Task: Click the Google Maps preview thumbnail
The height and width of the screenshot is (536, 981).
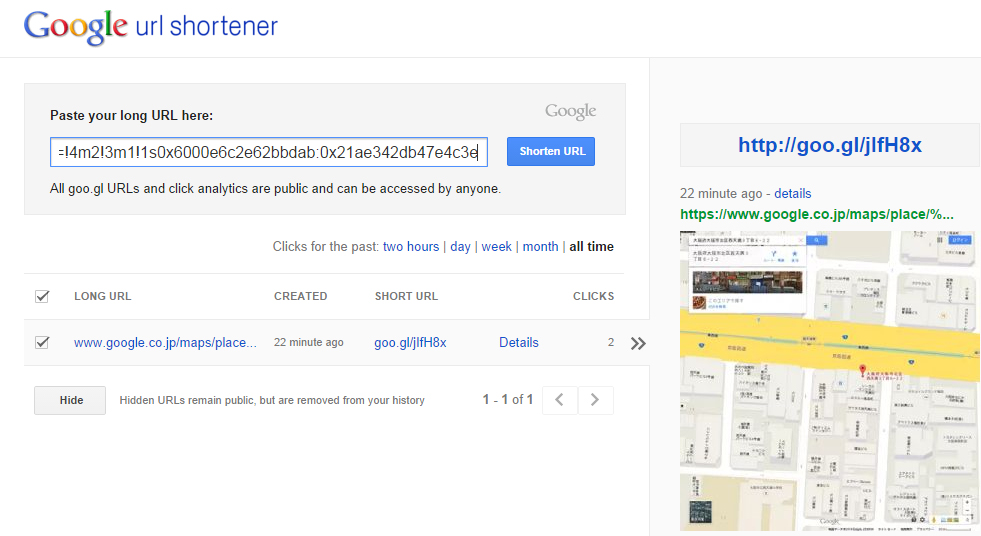Action: click(x=829, y=380)
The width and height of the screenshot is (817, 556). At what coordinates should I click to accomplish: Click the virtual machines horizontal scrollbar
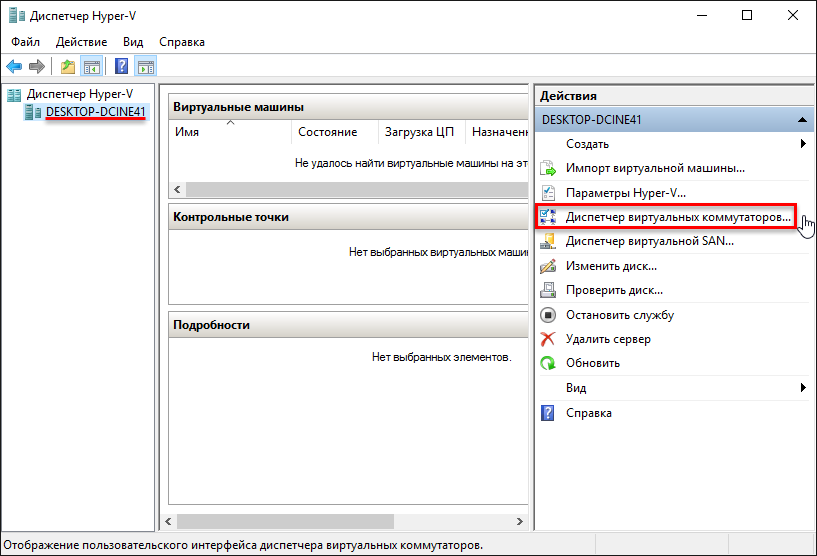point(350,189)
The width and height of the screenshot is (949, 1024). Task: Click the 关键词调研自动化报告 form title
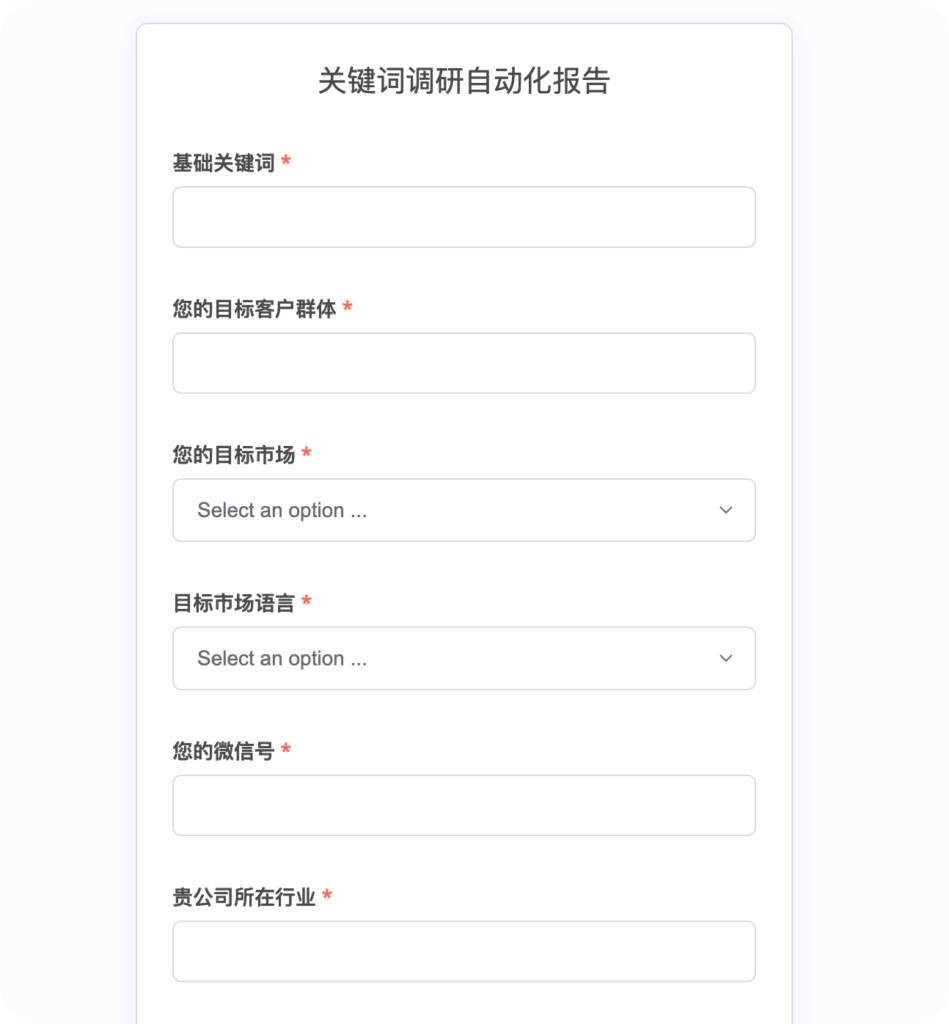pos(463,81)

REQUIREMENT -
Quote every record above exactly, leaving out any pictures.

ANSWER -
Task: Click the Google Maps preview thumbnail
The height and width of the screenshot is (536, 981).
Action: click(x=829, y=380)
The width and height of the screenshot is (817, 556). At what coordinates should I click to accomplish: Click the virtual machines horizontal scrollbar
point(350,189)
The width and height of the screenshot is (949, 1024). Task: Click the 关键词调研自动化报告 form title
pos(463,81)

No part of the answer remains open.